[GIVEN RECORDS]

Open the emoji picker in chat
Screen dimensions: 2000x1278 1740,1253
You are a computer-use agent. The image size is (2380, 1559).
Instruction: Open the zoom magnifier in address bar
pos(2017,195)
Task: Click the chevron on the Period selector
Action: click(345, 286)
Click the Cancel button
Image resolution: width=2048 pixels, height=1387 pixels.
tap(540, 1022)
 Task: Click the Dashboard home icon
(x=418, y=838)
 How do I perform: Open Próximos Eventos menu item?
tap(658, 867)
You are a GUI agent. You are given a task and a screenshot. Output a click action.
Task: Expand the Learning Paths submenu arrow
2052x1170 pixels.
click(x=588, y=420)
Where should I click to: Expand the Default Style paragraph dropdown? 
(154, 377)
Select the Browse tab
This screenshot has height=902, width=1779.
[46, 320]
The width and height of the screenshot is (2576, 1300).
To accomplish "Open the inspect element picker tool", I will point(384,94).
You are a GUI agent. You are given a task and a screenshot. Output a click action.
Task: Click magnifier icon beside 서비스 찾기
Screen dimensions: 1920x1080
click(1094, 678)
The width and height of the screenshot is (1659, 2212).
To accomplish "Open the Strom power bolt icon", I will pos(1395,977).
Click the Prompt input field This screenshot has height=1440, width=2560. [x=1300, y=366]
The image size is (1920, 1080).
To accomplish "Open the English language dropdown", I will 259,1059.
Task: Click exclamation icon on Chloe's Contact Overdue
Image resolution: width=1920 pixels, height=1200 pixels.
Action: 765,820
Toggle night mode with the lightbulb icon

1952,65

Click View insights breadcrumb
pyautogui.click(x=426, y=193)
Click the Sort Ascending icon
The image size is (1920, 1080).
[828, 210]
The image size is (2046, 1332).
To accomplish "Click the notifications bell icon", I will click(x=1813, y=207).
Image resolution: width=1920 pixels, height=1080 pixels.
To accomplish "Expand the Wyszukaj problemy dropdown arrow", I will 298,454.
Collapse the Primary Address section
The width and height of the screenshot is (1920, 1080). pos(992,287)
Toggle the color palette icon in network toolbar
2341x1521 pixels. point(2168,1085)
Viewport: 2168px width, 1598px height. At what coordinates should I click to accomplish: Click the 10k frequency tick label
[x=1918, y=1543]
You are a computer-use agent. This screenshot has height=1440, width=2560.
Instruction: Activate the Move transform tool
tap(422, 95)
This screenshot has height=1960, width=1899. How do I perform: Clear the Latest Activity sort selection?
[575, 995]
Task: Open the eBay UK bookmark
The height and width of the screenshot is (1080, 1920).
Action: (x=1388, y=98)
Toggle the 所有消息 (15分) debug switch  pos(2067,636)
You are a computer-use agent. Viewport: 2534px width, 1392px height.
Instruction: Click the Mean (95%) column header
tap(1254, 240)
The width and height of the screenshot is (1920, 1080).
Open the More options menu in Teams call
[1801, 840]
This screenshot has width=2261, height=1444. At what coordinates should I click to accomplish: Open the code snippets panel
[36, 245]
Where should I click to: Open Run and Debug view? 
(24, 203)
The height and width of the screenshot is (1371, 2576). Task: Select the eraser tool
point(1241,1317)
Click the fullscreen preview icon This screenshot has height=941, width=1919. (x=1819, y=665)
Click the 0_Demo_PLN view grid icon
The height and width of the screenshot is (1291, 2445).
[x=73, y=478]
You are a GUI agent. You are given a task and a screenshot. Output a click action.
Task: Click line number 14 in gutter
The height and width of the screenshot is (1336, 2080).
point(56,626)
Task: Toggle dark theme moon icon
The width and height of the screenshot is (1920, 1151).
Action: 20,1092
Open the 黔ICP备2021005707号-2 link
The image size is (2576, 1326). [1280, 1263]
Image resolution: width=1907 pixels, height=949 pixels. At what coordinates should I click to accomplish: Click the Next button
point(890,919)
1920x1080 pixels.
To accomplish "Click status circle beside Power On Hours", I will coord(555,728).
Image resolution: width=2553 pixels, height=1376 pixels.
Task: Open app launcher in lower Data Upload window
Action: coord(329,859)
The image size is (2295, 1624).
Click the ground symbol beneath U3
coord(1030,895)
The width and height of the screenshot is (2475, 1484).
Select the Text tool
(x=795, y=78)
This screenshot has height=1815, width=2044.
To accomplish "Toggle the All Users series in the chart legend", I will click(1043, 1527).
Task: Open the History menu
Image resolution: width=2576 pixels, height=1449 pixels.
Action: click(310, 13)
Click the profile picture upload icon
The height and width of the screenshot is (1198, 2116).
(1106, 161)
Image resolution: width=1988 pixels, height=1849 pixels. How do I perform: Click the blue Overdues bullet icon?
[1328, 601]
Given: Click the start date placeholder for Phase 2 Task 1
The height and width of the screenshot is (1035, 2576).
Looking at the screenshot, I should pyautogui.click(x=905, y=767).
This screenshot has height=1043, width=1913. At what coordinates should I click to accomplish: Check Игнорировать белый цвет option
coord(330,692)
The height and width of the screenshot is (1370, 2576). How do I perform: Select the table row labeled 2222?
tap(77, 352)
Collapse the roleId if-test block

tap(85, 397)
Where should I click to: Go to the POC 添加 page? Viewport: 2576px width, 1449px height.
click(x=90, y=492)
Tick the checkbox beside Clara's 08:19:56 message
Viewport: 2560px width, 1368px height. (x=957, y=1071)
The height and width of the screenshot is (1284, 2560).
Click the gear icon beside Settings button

[/GIVEN RECORDS]

▶ **REQUIRED ACTION**
Reproduce the lines above, beginning at the line with "Task: Expand the Learning Paths submenu arrow" and stopping after the line with "The width and height of the screenshot is (2576, 1300).", exactly as they are.

▶ **OUTPUT FOR THIS EXERCISE**
Task: Expand the Learning Paths submenu arrow
2052x1170 pixels.
click(x=588, y=420)
Where should I click to: Expand the Default Style paragraph dropdown? 
(154, 377)
Select the Browse tab
This screenshot has height=902, width=1779.
[46, 320]
The width and height of the screenshot is (2576, 1300).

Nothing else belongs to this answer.